#### EXCERPTED TEXT ####
Convicted Offender Sentenced to Over 30+ Years, Family Speaks Out
Wicomico County, MD - A local family is breathing a little easier this week after a man was sentenced to over 30+ years in prison for serious crimes committed against a child in our community.
To protect the identity of the victim, we are intentionally leaving out case specifics, court location, and other identifying details.
Since we were made aware of this incident, Eastern Shore Undercover has stayed in contact with the victim's family throughout the court process.
Today, they reached out to share the news of the sentencing and their hopes for others who may be going through something similar.
The victim's mother spoke with us following the sentencing. She shared that her family, including her daughter who was the victim in this case, wanted the community to know it's okay to speak up if something has happened to you or someone you love.
Silence can be one of the hardest parts of surviving something like this. Speaking out is what leads to justice finally being served and for a family to start having closure or at least a path in that direction.
Cases like this are never easy to write about. Young victims deserve privacy, and their families deserve support, not speculation.
####
REQUIRED WORK
Reproduce the sentencing story word for word from "Today, they reached" up to and including "support, not speculation.".
#### RECORDS SUPPLIED ####
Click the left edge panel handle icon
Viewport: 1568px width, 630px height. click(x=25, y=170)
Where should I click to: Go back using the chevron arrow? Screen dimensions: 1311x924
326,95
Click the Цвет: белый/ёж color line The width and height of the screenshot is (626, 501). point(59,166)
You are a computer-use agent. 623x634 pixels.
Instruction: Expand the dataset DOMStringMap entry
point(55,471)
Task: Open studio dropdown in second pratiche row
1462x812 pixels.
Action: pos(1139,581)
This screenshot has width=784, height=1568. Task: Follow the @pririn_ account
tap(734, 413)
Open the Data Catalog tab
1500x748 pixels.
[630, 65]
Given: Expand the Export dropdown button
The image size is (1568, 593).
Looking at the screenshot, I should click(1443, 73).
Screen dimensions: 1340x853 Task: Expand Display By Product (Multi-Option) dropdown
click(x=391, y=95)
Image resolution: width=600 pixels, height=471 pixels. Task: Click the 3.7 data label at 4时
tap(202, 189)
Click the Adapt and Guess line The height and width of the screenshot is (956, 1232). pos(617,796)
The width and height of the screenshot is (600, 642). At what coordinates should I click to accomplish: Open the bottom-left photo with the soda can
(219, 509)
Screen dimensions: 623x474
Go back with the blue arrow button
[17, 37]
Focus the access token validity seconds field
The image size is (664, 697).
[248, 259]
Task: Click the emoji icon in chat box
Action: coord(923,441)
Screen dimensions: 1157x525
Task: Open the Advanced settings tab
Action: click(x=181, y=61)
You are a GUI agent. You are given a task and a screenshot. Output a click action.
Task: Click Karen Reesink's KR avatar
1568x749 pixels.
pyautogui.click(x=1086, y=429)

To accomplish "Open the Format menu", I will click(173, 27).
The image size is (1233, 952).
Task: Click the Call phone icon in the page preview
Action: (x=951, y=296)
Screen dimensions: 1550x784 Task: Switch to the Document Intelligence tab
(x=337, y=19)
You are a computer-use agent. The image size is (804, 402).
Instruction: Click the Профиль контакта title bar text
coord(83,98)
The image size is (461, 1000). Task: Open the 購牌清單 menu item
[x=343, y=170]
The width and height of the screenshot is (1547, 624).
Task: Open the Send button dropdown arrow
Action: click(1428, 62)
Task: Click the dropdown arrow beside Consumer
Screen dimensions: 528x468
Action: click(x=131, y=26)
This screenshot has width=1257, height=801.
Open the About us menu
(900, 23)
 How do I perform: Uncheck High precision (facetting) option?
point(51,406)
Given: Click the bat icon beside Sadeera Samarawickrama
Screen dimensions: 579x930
####
RESPONSE AREA
Today, they reached out to share the news of the sentencing and their hopes for others who may be going through something similar.
The victim's mother spoke with us following the sentencing. She shared that her family, including her daughter who was the victim in this case, wanted the community to know it's okay to speak up if something has happened to you or someone you love.
Silence can be one of the hardest parts of surviving something like this. Speaking out is what leads to justice finally being served and for a family to start having closure or at least a path in that direction.
Cases like this are never easy to write about. Young victims deserve privacy, and their families deserve support, not speculation.